[Frameworks] Frameworks Digest, Vol 19, Issue 4

Dominic Angerame dominic.angerame at gmail.com
Mon May 17 16:29:35 UTC 2021


I was at that conference in the 80s how do I get a copy of that report.

Thanks

D

On Mon, May 17, 2021 at 8:39 AM Green, Ron Green <green.31 at osu.edu> wrote:

>
> https://www.dignitymemorial.com/obituaries/staten-island-ny/robert-haller-10175717
>
> We are very sad to hear about Haller. He has been one of the mainstays of
> avant-garde film for five decades. My wife, Louisa, and I have worked with
> him off and on since the early '70s. The last time we saw him was in
> October of 2019, at the memorial service for Gerry O'Grady at Anthology.

→ Available data:

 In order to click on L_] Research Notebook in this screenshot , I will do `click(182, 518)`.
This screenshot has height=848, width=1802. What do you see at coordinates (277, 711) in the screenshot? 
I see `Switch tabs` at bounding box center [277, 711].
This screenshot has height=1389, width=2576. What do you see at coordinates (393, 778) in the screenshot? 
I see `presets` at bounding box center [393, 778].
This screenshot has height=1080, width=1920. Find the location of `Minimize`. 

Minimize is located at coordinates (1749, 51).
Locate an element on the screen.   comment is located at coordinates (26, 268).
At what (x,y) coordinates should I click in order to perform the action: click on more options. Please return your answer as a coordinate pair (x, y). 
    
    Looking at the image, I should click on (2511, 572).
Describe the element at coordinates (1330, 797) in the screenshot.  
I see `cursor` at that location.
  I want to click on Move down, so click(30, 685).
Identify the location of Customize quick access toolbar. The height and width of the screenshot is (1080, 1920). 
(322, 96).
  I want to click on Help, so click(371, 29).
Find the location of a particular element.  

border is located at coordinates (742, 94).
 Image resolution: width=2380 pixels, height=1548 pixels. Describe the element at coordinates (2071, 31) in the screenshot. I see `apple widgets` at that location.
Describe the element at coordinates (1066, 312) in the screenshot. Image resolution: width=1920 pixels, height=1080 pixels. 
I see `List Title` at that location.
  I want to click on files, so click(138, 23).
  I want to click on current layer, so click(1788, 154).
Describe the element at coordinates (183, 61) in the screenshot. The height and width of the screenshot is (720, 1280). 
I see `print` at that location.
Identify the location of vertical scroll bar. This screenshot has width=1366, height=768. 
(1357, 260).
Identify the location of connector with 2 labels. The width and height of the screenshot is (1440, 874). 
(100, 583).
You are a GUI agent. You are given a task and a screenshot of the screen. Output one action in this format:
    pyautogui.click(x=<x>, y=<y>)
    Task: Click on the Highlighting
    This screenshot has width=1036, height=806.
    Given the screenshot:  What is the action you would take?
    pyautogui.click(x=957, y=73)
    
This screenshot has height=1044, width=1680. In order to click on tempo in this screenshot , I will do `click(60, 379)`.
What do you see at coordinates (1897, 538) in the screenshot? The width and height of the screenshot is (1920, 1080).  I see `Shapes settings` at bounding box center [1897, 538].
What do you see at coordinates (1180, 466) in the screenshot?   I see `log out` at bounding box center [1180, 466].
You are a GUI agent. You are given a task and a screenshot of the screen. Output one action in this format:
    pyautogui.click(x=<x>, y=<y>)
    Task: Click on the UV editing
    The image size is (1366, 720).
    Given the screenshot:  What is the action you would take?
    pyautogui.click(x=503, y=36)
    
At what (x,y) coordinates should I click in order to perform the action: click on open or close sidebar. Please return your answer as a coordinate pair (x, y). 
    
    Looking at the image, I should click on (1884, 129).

→ Challenges:
(a) Copy word for word the stretch of the Frameworks message from "[Frameworks] Frameworks Digest, Vol" through "of that report.".
(b) Write out, unchanged, the stretch of the records from the line containing "Describe the element at coordinates (1330, 797)" through the line containing "(1357, 260).".
The records bear no relation to the Frameworks message.

→ The responses:
(a)
[Frameworks] Frameworks Digest, Vol 19, Issue 4

Dominic Angerame dominic.angerame at gmail.com
Mon May 17 16:29:35 UTC 2021


I was at that conference in the 80s how do I get a copy of that report.

(b)
Describe the element at coordinates (1330, 797) in the screenshot.  
I see `cursor` at that location.
  I want to click on Move down, so click(30, 685).
Identify the location of Customize quick access toolbar. The height and width of the screenshot is (1080, 1920). 
(322, 96).
  I want to click on Help, so click(371, 29).
Find the location of a particular element.  

border is located at coordinates (742, 94).
 Image resolution: width=2380 pixels, height=1548 pixels. Describe the element at coordinates (2071, 31) in the screenshot. I see `apple widgets` at that location.
Describe the element at coordinates (1066, 312) in the screenshot. Image resolution: width=1920 pixels, height=1080 pixels. 
I see `List Title` at that location.
  I want to click on files, so click(138, 23).
  I want to click on current layer, so click(1788, 154).
Describe the element at coordinates (183, 61) in the screenshot. The height and width of the screenshot is (720, 1280). 
I see `print` at that location.
Identify the location of vertical scroll bar. This screenshot has width=1366, height=768. 
(1357, 260).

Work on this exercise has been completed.